*Activity A*. In the Veruca Salt article, which label did the band sign with?
*Activity B*. Pick up the article on Veruca Salt right after its final sentence and keep writing it.

*Passage*.
Reprinted without permission from The Third Word January/February 1994.

Deep In Detox With VERUCA SALT

By Tracey Pepper

Photography Michael Digioia

"Beauty is pain," the old saying goes. Bet you didn't know that beauty can also be botanical, aromatherapeutic, environmentally safe and cruelty free. With this in mind, myself and the four members of Veruca Salt venture into Terrain, an upscale beauty salon that carries all-natural products, for hair and scalp conditioning treatments.

Veruca Salt are understandably skeptical. This doesn't seem very rock and roll. However, once I explain that they will have their scalps massaged with essential oils and will be offered natural solutions for all their hair care quandaries, they roll over like cats having their bellies scratched.


Veruca Salt is a rock band who has the Chicago music community buzzing even though the band has been together less than a year. After only eight gigs, they were mentioned in both Billboard magazine and "Gordon's Flash," an A&R industry tip sheet, as a local band to watch. Reader music critic Bill Wyman devoted his "Hitsville" column to them before their first Metro show. Their performance led to a coveted slot supporting Liz Phair on New Year's Eve.

But major record label interest from Epic and Capitol ensued even before the high-profile gigs and media buzz. The band opted to sign a recording contract with former Zoo Records A&R director Jim Powers' fledgling independent label, Minty Fresh. Veruca Salt, along with Red Red Meat and Seam look poised to be the next set of bands to break out nationally from Chicago.

*Available data*.

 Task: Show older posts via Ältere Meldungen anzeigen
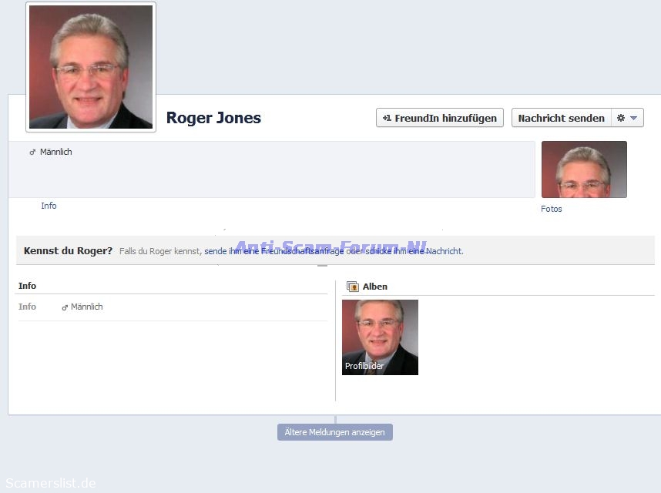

*Written answer A*. Minty Fresh, the new independent label run by former Zoo Records A&R director Jim Powers.

*Written answer B*.
Though a still developing outfit, Veruca Salt are not exiles in hypeville-- the excitement is warrented. Led by singer/songwriters and guitarists Nina Gordon, 26, and Louise Post, 27, and backed by bassist Steve Lack, 23, and Nina's brother Jim Shapiro, 28, on drums, the band serves up an aggressive dual guitar attack, with Nina and Louise often playing twin power chords. This creates a full-bodied guitar wash and distorted feedback sound, in the tradition of My Bloody Valentine or Sonic Youth. Up against it, Nina's childlike voice and Louise's earthy one and the pair's off-kilter, discordant harmonies come as a complete, but not inappropriate surprise.

The unusual contrast between their rough playing and beauteous singing places Veruca Salt somewhere between the thrashcore of L7 and Babes in Toyland and the accessible pop sounds of the Breeders or Belly. However, if you think Nina and Louise sound exactly like any of these bands, then you haven't been exposed to many female singers. The main thing these bands do share is that they are led by strong-minded, attractive women.

Which, of course, is why Veruca Salt are at Terrain on a Saturday afternoon having their hair purged of environmental poisons.


We walk in and are greeted by Robert Lang, co-proprietor of the Lincoln Park salon. He asks who will be going first. "You go, Steve," Nina urges.

"Now the important thing is that each of you gets what he or she needs," says Lang, handing Steve a smock and herding him into the changing room.

"How do we know what we need?" Jim whispers. "Do they know what we need? They will determine what I need?"

Everyone else clusters around the counter to check out the intense product display. Jim holds a thick green bar of mealy soap to his nose. "Pew!" he says. "Aren't we related to someone who smells like this?" he asks Nina, passing it to her.

We troop next door where a besmocked Steve is settling into the hairdresser's chair. Lana, our lovely hair care therapist, goes to work on his scalp.

She explains the treatment--reconstructing damaged cuticles by rehydrating the hair and conditioning it with clay, moisturizing shampoo and steam heat.

"You should do this at home once a week," Lana tells Steve as she kneads the oil into his head. "You need to move that scalp." He looks as if he's about to faint.

Once Steve's head has been oiled, Lana leads him into a room with walls painted to make you feel as if you're underwater.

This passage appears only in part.